Welcome back to The FLD Three, a monthly shortlist with one loose theme. Like this format? Catch up here and here. —FLD

Now that I’m married, I thought it appropriate to pontificate about dating and relationships. I’ve always found the subject fascinating. A psychologist might pin it to my parents’ violent divorce when I was eight. I think it’s because the thrill of romantic acceptance—or rejection—outpaced that of earth science and geometry. I paid attention to what made me feel something.
Friends often come to me for advice, and I reply in ways that suggest they should stay a while. I’m the friend in the chat writing paragraphs when a sentence will do. (I haven’t ventured into voice notes, but never say never!) I’m also the friend who doesn’t want to hurt anyone’s feelings because, who am I to say? Maybe he or she is a good catch. Maybe it will all work out. Maybe your situation is different.
Probably not, though.
This week’s three are personal truths I’ve accumulated over sixteen years of dating and two months of marriage. (Yes, two.) Believe me, I went through it. I’ve had short relationships, long relationships, and non-relationships I wished were relationships. I’ve had my heart broken, and may have cracked open one or two myself. I’ve been the chaser and the target, the ghosted and the ghost.
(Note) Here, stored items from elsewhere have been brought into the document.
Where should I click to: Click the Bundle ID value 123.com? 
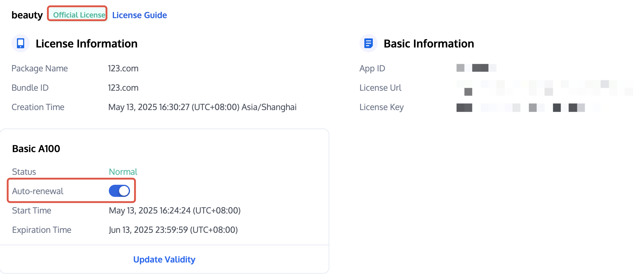point(123,88)
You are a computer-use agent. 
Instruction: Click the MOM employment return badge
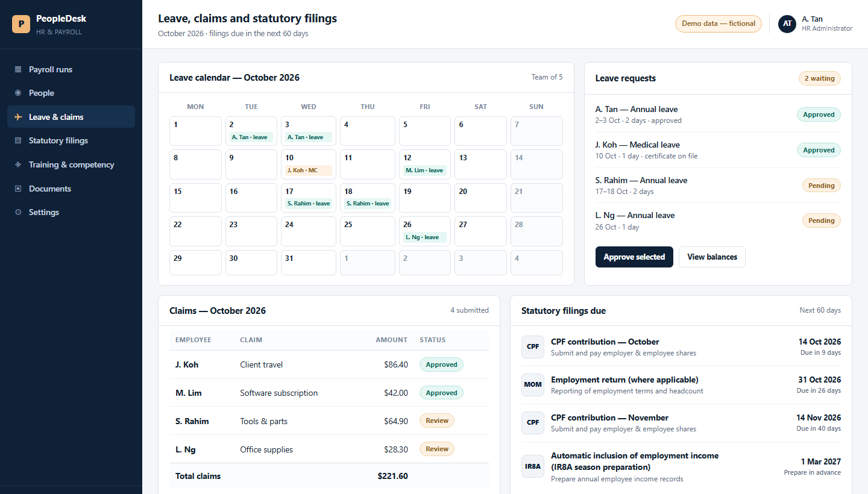pos(533,384)
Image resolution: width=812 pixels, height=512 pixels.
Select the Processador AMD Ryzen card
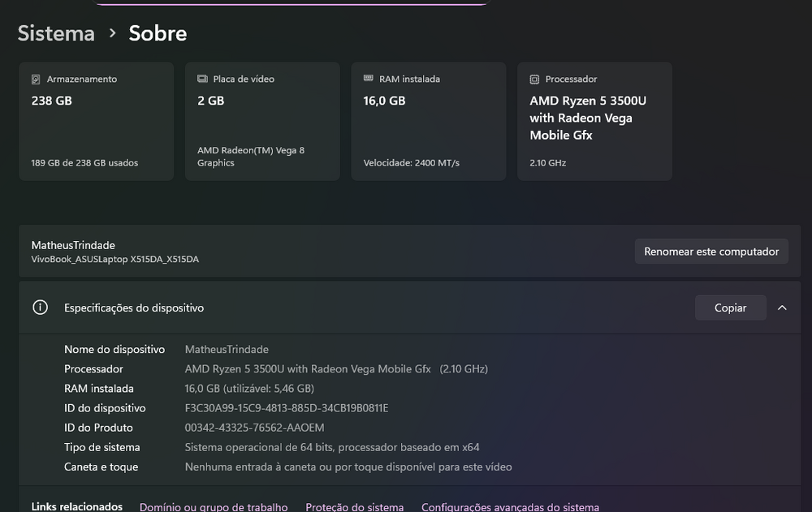tap(594, 122)
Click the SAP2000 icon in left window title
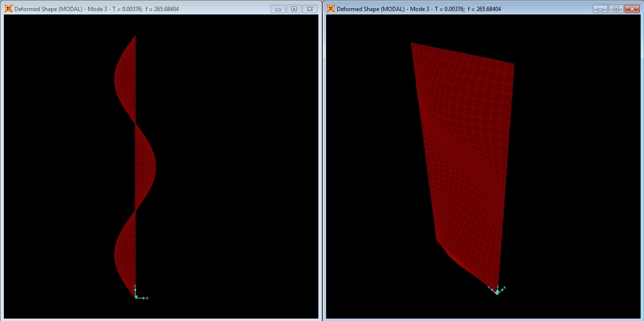The height and width of the screenshot is (321, 644). tap(8, 9)
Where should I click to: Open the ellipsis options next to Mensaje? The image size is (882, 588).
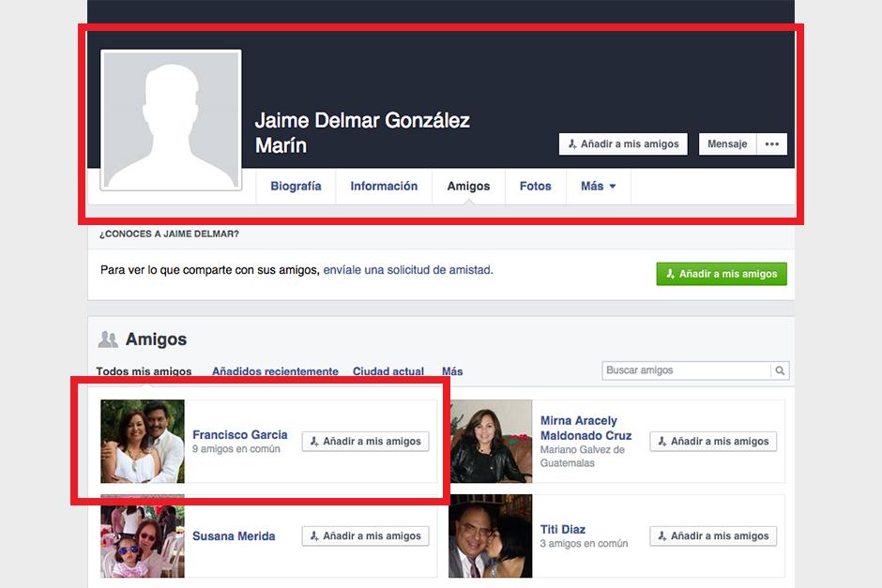point(771,143)
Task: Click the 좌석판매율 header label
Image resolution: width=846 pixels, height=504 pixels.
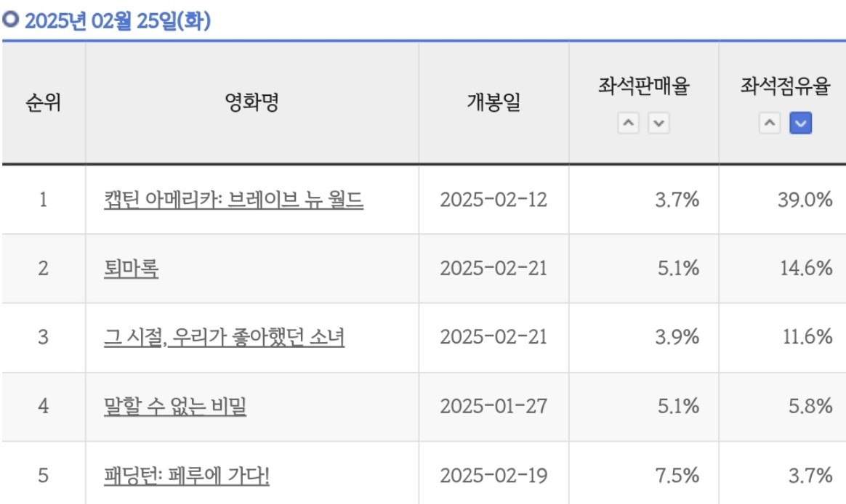Action: [x=644, y=88]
A final note: I don’t do soul mates. Among eight billion people, there have to be several we could each live happily ever after with, or at least commit to decades of sharing a refrigerator. If you haven’t found one of yours yet, I hope something below helps.
DO THEY, OR DO THEY NOT? THAT IS (ACTUALLY NOT) THE QUESTION
If you’re left wondering whether someone likes you, the answer is: no, sorry. This is especially true for women dating men. You won’t need to study his texts, scrutinize his behavior, or reverse-engineer timestamps to figure out how they map to his day. (No? Just me?)
There are few things less ambiguous in this world than a man in pursuit. He’s in your phone saying good morning. He’s in your apartment, wincing at your dirty stovetop or picking you up for a date. Once, a man baked me a cake for no reason at all. Think of him like a hungry cat at mealtime—circling your legs, yowling with increasing urgency, sitting on your keyboard and chewing through wires. OH MY GOD, why are you so obsessed with me? you’ll think.
Any time I had to wager on it, I lost. It takes years to accept this truth, but once you do, it’s freeing.
WE’RE ALL VILLAINS HERE
No one is wholly good or bad. Past basic decency, we treat people according to how much we value them. And value, as it turns out, is a moving target. We’ve all been someone’s prize and another person’s sore story.
My husband is a solid guy, but I’m sure there’s a woman out there who remembers him as kind of a dick. I’m also sure the guy who slid a ring from my middle finger to my ring finger “just to see what it would look like” on a flight to Fiji—only to hit up my best friend on a dating app months later—is now a loving husband too, or will be one day. Wow.
KINDNESS WINS
Sorry for the Pixar ending, but it’s true. And boy, do I wish it weren’t. One thing about me is I can take a person down with words. Leave me unchecked in an argument and I’ll make a comment so snide, deliver a monologue so cruel and biting my opponent is left to question if I am warm-blooded after all.
But being a bitch is never the way. (This bitch is different—a misnomer, really.) It doesn’t earn empathy or respect. It just chips away at whatever frame holding the relationship up in the first place, until it gives out and you’re left to stare at the mess.
Kindness, on the other hand, is disgustingly effective. It’s the only bridge to resolution, even if that is “we’ll never agree, but I no longer wish to yell.” Some people are born kind no matter what. The rest of us must treat kindness like prescription medication: deep breath, count down from three, throw it back like a shot of something bitter and herbal. There are no contraindications and the effects are fast-acting. My shoulders unclench and my tunnel vision dissolves. Suddenly, I’m less interested in winning than in what’s for dinner.